What to do → Tally the lines in these records that hold the string "text", and reply with the number alone.
══ Records provided
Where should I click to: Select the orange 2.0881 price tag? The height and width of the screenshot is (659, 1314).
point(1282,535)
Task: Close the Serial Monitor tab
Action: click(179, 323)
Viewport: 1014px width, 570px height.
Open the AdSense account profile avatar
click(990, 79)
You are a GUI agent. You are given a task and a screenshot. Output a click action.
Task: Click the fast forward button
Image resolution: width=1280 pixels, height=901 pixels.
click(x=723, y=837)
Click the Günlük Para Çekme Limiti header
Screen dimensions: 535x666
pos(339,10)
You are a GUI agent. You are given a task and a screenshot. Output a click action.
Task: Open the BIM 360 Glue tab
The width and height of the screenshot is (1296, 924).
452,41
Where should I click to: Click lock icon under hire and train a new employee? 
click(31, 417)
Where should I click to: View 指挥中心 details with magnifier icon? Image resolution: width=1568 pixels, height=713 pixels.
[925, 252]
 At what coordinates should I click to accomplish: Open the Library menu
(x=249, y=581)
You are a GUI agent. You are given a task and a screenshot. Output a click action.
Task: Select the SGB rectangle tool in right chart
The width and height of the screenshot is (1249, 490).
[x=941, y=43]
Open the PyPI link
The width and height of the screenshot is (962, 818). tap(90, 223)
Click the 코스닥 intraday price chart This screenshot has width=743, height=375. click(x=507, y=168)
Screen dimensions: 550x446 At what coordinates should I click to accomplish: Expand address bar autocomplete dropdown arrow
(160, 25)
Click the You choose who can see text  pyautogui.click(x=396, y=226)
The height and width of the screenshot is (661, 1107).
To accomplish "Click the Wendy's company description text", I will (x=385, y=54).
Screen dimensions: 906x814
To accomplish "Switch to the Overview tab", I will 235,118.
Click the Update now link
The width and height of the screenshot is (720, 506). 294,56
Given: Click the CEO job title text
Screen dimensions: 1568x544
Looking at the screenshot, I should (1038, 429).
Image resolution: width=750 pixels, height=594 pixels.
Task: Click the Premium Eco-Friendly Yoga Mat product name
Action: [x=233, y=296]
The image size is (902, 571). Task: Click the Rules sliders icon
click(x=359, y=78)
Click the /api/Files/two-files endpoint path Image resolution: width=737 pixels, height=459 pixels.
════
Result for this task → 3